Dataset items

##########

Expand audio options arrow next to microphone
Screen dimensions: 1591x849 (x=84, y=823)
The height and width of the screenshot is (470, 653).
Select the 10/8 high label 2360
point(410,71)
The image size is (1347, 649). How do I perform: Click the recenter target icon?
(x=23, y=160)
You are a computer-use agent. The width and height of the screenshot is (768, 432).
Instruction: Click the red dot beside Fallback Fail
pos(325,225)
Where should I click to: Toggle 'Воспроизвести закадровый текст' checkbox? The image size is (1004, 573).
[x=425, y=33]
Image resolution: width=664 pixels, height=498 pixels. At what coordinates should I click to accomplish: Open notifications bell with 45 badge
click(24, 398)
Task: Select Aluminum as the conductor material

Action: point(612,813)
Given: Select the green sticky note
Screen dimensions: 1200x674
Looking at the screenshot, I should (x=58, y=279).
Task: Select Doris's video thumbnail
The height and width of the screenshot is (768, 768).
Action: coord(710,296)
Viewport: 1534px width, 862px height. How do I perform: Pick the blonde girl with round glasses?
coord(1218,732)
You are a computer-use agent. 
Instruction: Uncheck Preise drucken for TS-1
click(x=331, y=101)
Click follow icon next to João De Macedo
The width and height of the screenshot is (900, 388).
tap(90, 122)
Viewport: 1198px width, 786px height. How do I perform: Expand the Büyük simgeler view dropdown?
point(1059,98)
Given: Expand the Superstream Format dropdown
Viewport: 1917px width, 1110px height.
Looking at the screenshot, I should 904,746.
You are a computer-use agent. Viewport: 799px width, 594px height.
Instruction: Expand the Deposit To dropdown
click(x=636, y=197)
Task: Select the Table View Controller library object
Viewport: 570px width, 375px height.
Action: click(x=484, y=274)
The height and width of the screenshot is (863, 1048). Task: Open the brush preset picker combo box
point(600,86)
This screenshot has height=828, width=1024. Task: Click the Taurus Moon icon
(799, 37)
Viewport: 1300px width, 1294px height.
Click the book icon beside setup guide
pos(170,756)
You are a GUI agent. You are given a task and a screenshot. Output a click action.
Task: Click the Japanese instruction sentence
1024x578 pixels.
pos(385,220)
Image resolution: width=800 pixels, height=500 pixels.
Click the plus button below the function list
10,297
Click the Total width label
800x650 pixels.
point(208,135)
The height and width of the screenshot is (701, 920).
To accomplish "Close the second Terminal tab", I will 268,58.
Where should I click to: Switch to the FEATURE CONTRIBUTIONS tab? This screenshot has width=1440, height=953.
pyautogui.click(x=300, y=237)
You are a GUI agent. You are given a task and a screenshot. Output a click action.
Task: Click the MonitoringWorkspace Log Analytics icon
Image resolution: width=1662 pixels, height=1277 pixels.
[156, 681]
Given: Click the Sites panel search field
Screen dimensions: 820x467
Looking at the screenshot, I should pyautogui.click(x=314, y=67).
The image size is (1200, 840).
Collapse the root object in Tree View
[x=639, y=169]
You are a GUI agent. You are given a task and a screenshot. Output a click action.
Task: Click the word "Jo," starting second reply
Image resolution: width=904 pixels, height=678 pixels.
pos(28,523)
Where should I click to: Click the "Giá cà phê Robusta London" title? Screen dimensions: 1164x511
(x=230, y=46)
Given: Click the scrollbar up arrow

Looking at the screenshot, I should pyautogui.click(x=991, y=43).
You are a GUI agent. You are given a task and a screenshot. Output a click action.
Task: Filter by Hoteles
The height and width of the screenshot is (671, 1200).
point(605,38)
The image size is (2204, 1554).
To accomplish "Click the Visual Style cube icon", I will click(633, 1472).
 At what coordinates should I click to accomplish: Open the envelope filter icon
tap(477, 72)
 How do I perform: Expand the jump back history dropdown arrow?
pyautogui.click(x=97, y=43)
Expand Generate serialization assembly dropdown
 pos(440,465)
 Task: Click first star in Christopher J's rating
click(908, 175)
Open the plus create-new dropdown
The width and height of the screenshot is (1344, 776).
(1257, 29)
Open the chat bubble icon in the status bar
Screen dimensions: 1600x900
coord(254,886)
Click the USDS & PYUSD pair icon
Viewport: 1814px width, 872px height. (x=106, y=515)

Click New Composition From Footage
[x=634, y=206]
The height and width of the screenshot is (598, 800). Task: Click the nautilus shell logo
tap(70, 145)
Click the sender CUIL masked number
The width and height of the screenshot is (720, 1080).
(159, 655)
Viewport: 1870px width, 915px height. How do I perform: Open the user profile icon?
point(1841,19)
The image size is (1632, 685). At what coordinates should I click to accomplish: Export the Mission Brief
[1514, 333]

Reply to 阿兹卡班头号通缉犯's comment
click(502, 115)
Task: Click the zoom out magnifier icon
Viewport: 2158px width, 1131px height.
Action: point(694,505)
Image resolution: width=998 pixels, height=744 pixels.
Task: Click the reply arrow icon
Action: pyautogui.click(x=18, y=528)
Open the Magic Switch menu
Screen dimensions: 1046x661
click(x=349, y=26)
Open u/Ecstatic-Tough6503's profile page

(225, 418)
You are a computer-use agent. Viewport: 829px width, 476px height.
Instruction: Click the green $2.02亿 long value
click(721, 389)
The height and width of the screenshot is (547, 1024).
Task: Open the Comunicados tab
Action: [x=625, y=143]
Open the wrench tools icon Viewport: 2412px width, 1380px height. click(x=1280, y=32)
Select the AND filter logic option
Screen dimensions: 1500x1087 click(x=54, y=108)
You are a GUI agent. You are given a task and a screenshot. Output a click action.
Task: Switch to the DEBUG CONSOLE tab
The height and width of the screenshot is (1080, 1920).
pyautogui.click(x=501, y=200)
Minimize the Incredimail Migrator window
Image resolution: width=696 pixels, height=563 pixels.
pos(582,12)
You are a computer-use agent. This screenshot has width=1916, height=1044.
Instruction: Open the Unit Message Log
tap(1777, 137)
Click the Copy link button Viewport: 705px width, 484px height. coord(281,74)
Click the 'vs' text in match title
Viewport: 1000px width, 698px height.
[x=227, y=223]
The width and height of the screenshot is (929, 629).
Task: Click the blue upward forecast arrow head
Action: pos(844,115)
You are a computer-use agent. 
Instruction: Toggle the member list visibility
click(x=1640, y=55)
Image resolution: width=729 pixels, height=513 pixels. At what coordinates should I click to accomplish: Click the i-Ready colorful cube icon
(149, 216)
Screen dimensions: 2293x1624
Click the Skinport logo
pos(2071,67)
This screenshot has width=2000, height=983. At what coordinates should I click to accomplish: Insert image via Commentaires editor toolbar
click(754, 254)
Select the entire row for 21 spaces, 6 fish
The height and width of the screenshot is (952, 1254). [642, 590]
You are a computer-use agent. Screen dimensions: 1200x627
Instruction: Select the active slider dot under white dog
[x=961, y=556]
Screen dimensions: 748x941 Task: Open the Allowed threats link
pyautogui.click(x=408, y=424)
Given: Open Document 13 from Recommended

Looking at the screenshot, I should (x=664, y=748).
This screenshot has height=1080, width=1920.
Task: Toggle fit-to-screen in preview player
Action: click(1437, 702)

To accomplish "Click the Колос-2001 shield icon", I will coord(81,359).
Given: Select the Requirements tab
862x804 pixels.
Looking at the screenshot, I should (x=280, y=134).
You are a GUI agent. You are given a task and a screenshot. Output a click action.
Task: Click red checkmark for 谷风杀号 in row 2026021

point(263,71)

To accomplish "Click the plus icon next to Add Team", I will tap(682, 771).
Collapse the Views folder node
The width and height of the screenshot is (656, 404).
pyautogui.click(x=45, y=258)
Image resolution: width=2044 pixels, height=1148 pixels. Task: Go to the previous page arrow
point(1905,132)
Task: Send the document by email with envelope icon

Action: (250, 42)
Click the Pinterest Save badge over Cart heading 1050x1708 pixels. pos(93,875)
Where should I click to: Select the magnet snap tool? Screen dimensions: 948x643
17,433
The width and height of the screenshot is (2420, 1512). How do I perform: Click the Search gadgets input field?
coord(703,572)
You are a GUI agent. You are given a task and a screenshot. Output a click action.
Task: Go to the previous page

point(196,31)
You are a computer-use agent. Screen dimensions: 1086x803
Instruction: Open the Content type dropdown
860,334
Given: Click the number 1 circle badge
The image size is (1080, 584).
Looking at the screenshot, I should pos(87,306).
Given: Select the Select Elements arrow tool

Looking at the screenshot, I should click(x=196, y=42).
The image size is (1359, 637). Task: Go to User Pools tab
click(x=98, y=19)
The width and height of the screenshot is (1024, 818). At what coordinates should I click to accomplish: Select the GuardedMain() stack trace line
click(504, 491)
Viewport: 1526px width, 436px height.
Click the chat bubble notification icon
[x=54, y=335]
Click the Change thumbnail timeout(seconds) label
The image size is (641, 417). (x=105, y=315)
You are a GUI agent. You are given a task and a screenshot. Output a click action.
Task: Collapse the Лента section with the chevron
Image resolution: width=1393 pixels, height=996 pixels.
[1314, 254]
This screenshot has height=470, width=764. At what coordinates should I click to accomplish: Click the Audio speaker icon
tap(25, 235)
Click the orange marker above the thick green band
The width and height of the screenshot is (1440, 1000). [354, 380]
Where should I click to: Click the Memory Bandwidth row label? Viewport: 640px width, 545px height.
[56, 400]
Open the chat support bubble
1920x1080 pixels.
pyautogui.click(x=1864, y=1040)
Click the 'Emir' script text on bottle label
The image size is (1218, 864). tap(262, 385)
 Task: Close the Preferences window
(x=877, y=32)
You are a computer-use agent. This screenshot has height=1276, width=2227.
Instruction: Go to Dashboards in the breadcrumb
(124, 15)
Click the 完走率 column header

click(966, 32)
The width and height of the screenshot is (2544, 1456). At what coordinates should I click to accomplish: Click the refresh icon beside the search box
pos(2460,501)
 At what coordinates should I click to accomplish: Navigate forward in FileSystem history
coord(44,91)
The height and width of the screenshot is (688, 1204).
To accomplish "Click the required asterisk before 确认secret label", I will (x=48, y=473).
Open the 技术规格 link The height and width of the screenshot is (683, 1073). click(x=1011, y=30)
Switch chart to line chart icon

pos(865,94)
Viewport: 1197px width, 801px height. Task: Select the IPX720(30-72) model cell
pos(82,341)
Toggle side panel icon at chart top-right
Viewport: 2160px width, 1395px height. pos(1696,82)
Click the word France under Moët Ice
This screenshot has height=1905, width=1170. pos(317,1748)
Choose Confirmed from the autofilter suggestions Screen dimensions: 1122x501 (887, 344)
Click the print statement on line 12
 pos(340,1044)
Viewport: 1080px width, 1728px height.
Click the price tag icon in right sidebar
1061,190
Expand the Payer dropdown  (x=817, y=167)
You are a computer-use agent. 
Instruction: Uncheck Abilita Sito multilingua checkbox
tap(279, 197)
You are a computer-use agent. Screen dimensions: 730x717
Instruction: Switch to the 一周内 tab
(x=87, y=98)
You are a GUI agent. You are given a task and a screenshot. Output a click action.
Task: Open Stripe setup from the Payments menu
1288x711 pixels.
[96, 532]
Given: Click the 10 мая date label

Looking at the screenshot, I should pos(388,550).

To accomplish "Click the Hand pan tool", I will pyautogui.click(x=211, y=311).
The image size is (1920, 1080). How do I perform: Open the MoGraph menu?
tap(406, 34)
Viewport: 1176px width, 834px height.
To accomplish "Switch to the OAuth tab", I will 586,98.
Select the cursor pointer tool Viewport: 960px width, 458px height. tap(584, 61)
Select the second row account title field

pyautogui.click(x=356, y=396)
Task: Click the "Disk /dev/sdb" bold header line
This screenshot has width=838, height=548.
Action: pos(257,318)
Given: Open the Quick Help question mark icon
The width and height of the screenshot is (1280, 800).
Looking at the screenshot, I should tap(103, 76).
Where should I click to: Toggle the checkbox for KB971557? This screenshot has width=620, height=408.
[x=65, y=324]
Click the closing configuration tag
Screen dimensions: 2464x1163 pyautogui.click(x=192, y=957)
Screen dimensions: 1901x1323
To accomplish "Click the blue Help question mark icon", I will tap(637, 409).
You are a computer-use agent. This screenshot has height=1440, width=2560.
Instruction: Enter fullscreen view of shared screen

##########

Set exercise. Convert the listing lines from the one containing "How do I perform: Expand the jump" through the one containing "pos(440,465)" into a Markdown table with the columns Row and Line, omitting any blank lines.

In response.
| Row | Line |
|---|---|
| 1 |  How do I perform: Expand the jump back history dropdown arrow? |
| 2 | pyautogui.click(x=97, y=43) |
| 3 | Expand Generate serialization assembly dropdown |
| 4 |  pos(440,465) |